Source data
====
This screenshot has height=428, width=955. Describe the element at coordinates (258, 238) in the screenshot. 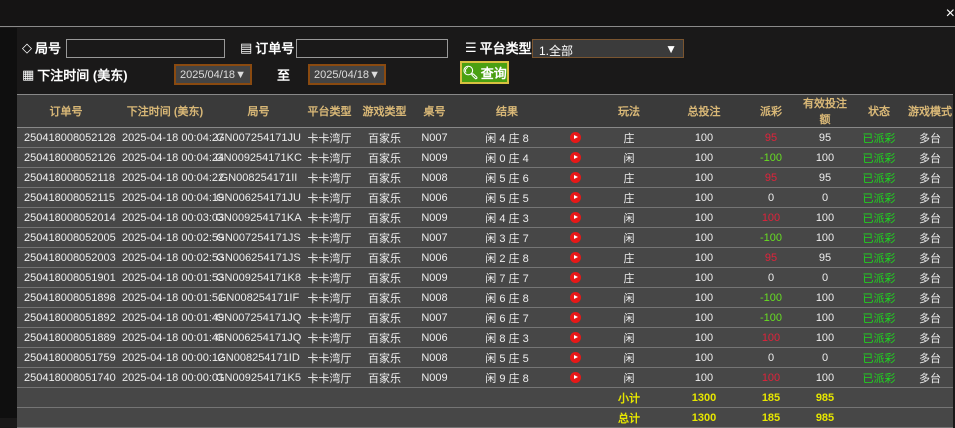

I see `round-id: GN007254171JS` at that location.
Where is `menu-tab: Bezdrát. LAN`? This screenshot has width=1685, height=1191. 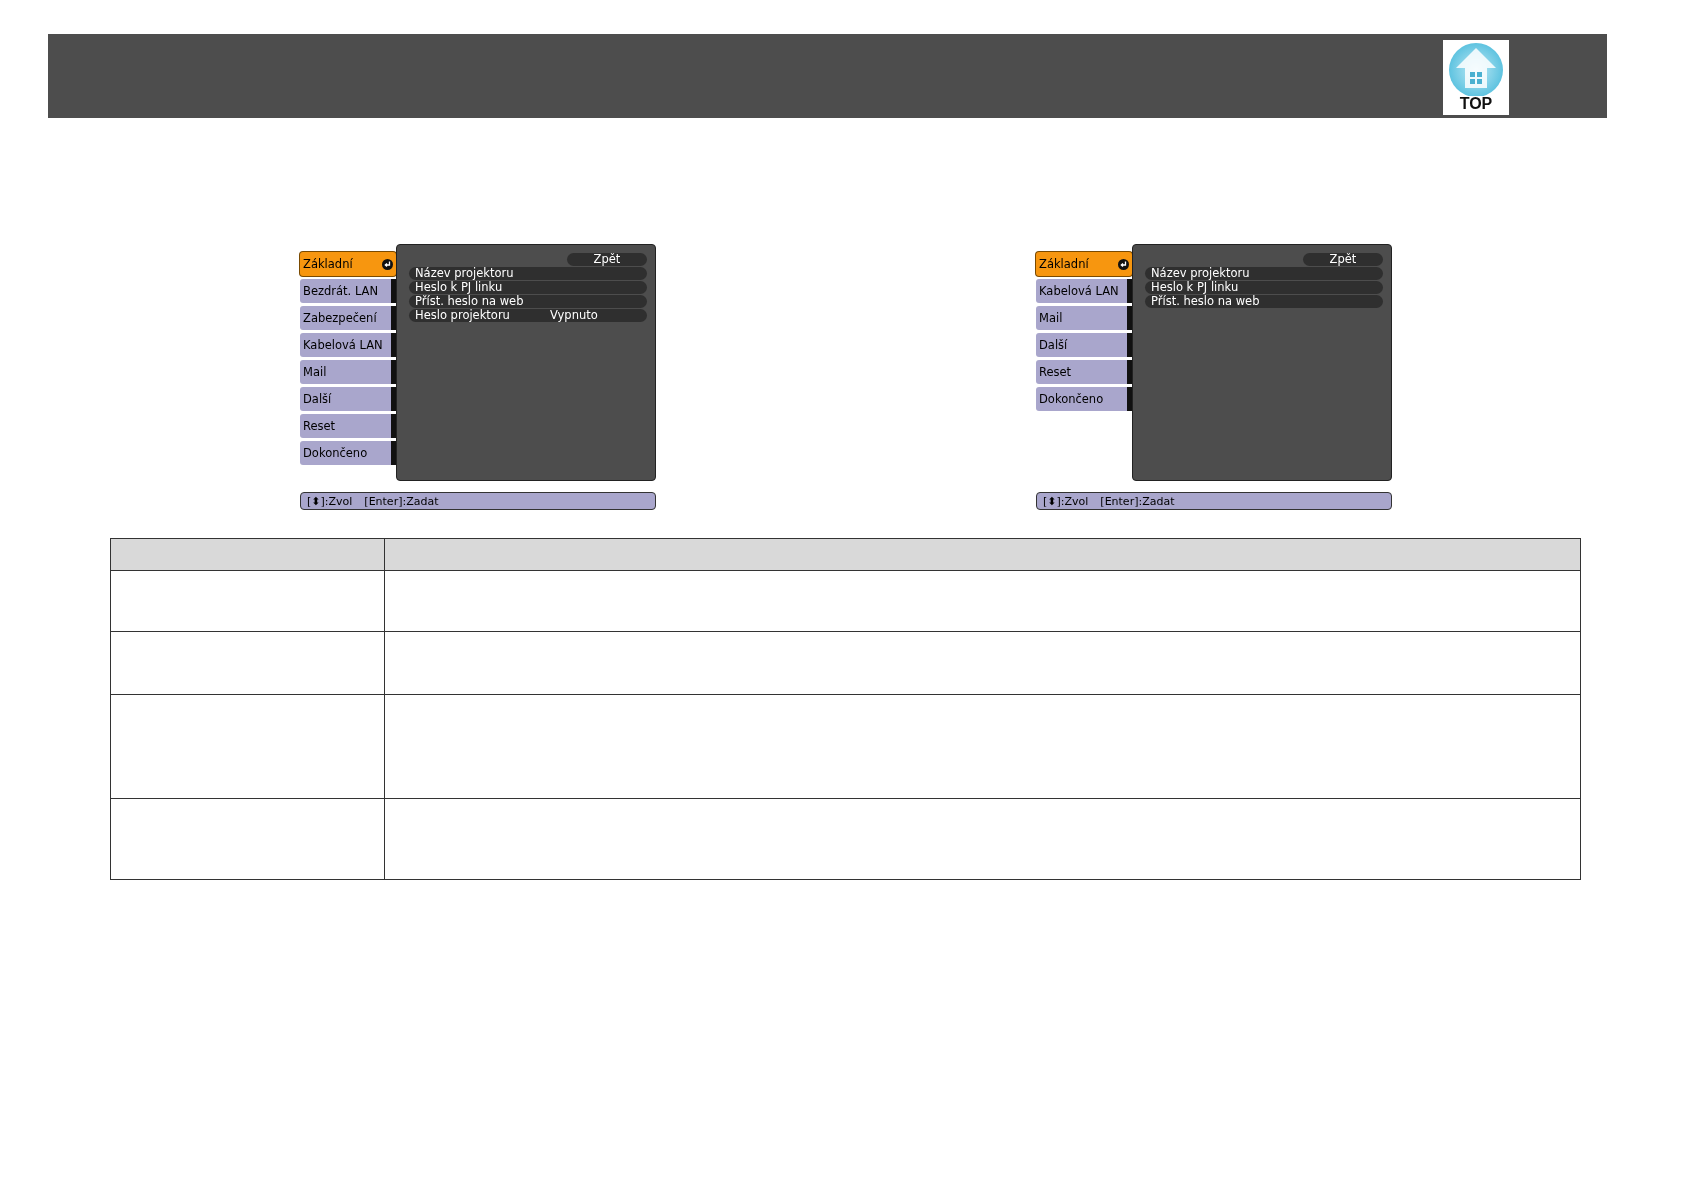
menu-tab: Bezdrát. LAN is located at coordinates (348, 291).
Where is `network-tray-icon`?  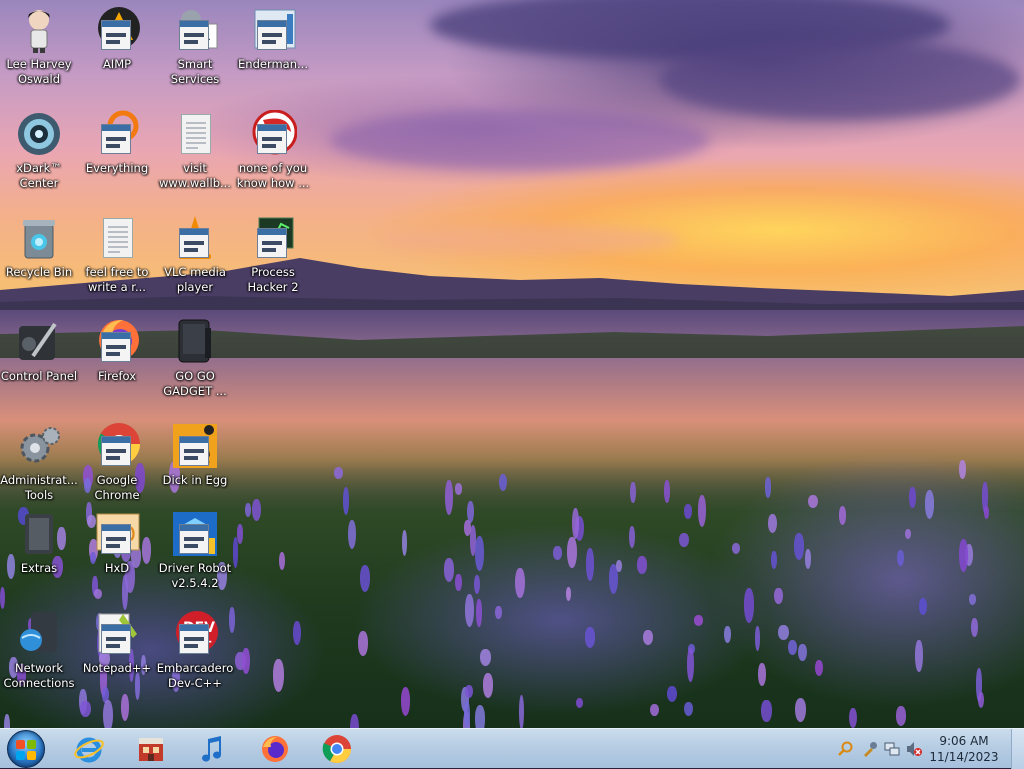
network-tray-icon is located at coordinates (892, 749).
====
● Exercise description: Reproduce every line of the source data above word for word, omitting the pictures.

● Result:
This screenshot has height=428, width=955. Describe the element at coordinates (258, 238) in the screenshot. 

I see `round-id: GN007254171JS` at that location.
Where is `menu-tab: Bezdrát. LAN`? This screenshot has width=1685, height=1191. 
menu-tab: Bezdrát. LAN is located at coordinates (348, 291).
Where is `network-tray-icon`?  
network-tray-icon is located at coordinates (892, 749).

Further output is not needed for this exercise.